It’s clearly summer break in Formula 1 when Indycar driver Juan Pablo Montoya (JPM) starts lecturing Formula 1 on how to fix its issues. According to JPM, F1 needs to be more like American Indycar in order to cure its ills. AUTOSPORT has the call:
“[But to get fans engaged,] they ought to look at IndyCar. I think IndyCar does the best job of looking after its fans.
“It’s very different [for fans], just walking around seeing the cars. In the garage in NASCAR, the drivers are never there.
“The cars are there but the drivers are always in the motorhome. F1, [the paddock] is always closed. It’s so complicated. There is no right answer.
“But the people that best understand it … NASCAR is the best at understanding that at the end of the day it’s a show.
“Formula 1, being very European, they think it’s a sport. And it is a sport. But the way it’s played … the fans have to like it.”
I’m not sure I could disagree more, JPM. I would argue that F1’s attempt at becoming a “show” is the very thing that’s hurting it. It is a sport and should be treated as such. I would go as far as to suggest that growth for growth’s sake in F1 is not really something they should be looking at when the series generates over $1.1 billion in revenue with a massive take-away by the commercial rights holder for its investors.

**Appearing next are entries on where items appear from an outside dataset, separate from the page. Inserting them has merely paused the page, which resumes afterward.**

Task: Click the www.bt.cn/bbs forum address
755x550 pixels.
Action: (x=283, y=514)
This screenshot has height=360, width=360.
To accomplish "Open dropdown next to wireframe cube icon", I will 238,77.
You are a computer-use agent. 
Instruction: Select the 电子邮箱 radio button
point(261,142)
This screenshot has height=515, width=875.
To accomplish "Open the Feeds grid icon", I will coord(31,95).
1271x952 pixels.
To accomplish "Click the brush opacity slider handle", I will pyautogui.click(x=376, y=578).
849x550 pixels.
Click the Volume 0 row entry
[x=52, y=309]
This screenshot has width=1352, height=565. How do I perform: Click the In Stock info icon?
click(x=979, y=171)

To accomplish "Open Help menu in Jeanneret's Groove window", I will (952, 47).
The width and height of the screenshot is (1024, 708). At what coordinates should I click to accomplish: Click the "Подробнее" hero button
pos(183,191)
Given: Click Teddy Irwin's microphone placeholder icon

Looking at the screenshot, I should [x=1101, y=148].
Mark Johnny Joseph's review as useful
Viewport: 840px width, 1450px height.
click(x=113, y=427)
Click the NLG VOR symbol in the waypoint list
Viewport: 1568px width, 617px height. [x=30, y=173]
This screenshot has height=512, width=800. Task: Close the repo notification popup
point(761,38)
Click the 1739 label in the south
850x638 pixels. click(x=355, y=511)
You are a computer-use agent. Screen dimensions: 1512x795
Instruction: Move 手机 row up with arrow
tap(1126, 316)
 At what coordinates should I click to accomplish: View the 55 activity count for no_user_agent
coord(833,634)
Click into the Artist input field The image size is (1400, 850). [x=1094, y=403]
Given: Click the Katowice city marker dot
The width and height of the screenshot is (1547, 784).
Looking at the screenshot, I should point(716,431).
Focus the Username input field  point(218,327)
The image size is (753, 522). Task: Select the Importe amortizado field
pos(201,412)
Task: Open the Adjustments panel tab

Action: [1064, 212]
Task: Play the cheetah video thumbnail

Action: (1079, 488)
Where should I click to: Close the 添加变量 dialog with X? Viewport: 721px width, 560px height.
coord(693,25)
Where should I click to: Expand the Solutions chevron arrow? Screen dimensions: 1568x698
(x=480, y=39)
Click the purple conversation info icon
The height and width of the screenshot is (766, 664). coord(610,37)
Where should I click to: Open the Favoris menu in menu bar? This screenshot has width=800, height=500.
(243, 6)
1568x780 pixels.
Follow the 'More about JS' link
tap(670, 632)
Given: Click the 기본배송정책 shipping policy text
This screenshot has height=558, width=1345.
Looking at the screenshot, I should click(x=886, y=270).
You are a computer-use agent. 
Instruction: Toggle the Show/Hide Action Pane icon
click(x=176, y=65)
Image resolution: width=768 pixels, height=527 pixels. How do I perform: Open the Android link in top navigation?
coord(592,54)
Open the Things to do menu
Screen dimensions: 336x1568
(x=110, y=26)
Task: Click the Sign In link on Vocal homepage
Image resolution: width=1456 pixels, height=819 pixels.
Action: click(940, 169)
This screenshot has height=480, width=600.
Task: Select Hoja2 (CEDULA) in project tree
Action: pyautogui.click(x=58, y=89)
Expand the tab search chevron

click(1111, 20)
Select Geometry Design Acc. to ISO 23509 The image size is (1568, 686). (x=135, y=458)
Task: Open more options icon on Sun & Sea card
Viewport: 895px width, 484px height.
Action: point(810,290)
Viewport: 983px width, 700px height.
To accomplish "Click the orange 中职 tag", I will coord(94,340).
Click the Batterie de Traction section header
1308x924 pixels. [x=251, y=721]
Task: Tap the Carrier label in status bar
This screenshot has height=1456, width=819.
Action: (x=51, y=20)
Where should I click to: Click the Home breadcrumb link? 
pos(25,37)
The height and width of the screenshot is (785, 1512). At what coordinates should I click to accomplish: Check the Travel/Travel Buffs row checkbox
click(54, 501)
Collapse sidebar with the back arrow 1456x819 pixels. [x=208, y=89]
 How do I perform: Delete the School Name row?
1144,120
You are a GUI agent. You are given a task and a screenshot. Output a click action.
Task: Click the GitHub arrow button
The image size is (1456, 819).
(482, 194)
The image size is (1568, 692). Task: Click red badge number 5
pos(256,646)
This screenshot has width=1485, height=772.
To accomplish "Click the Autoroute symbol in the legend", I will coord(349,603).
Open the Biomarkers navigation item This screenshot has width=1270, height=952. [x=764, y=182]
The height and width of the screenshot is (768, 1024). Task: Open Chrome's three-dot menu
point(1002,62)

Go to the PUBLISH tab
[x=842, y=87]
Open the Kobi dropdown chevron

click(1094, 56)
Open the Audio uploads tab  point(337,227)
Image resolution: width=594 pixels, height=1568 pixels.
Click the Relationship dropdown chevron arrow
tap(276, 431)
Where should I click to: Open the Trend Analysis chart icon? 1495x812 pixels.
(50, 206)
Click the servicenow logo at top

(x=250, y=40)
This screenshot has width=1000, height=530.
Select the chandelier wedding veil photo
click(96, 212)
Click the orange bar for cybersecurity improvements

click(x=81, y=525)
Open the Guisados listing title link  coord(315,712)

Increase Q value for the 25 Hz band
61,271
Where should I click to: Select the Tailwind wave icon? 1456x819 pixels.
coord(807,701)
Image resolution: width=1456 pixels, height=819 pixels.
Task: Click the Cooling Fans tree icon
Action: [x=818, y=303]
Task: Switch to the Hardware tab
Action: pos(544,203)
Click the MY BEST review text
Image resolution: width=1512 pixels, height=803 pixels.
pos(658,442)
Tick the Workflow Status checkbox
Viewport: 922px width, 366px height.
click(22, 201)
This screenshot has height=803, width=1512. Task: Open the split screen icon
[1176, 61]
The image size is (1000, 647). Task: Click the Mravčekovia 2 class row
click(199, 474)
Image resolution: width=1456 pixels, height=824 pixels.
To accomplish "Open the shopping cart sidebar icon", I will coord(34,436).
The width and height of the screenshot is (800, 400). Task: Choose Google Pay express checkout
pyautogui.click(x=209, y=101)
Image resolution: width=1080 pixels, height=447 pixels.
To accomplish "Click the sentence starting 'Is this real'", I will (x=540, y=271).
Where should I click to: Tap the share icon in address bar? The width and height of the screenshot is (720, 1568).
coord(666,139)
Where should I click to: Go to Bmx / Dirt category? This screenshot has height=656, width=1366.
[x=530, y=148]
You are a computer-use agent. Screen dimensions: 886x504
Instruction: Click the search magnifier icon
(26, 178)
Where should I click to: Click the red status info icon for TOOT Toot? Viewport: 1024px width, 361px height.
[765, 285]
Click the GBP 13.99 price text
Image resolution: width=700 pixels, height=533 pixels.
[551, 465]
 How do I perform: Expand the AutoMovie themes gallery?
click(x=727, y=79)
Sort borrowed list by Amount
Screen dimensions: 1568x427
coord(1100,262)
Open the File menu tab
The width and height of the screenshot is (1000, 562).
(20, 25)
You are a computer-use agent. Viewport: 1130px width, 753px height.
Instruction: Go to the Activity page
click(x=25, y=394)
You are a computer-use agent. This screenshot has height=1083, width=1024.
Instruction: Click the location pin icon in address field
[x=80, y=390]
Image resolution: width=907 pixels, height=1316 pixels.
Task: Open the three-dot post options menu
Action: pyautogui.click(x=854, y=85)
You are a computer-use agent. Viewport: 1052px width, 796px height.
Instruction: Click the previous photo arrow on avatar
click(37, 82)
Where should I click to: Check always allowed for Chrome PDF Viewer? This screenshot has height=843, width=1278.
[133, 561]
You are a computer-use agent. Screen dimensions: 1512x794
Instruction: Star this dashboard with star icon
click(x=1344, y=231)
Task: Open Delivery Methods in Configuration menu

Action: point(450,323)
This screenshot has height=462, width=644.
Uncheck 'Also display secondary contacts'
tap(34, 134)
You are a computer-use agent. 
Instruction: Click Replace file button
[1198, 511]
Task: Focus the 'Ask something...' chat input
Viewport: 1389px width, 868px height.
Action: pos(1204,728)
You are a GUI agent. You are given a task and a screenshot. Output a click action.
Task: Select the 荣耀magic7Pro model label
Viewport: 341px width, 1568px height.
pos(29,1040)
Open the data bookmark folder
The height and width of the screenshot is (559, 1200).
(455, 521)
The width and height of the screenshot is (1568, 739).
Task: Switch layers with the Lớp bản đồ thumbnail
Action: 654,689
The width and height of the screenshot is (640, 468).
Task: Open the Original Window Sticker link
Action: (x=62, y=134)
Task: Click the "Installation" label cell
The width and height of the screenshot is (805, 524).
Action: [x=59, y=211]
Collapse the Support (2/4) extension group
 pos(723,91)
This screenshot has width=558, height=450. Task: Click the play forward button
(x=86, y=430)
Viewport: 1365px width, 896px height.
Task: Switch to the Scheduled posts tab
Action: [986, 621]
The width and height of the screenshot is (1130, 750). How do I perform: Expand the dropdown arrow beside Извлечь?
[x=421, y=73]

F1 is also about TV revenue. With twenty races ran in far-flung corners of the earth, it’s biggest revenue and series impact isn’t really fan access to paddock areas, garages and more. Not that any of this is bad, mind you, but that isn’t the reason F1 is losing viewers. At best you could argue its contributory to some of the reason for waning viewers but not the biggest confluence of issues.
One thing JPM did say is that F1 needs to fix the sound of the cars and I do believe this is a bigger issue for many but not all. The new format just isn’t resonating and as we mentioned on our rantcast, whether this can contributed to a lack of thorough explanation on F1’s part or not is up to you to determine.
My hunch is that the World Wrestling Entertainment (WWE) program may be one of the few that truly set out to be a show and succeeded in it’s goal with large viewership—although that’s now waning as well. Other sports that have tried to leave the sporting aspect in the penumbra of “the show” have seen a decline. NASCAR amongst them.
To Indycar’s credit, they’ve avoided the artifices and show-spicing concepts that have damaged other sports—although they have their own issues that are hurting their sport. They do give fans more access to the series whether that be paddock access or online content.
JPM isn’t wrong in that there are things to be learned from Indycar but he isn’t right either. F1 is a different beast with dramatically bigger stakes and F1 should look across all motor sport to see what is and isn’t working. They should start, not with Indycar, but the WEC for clues.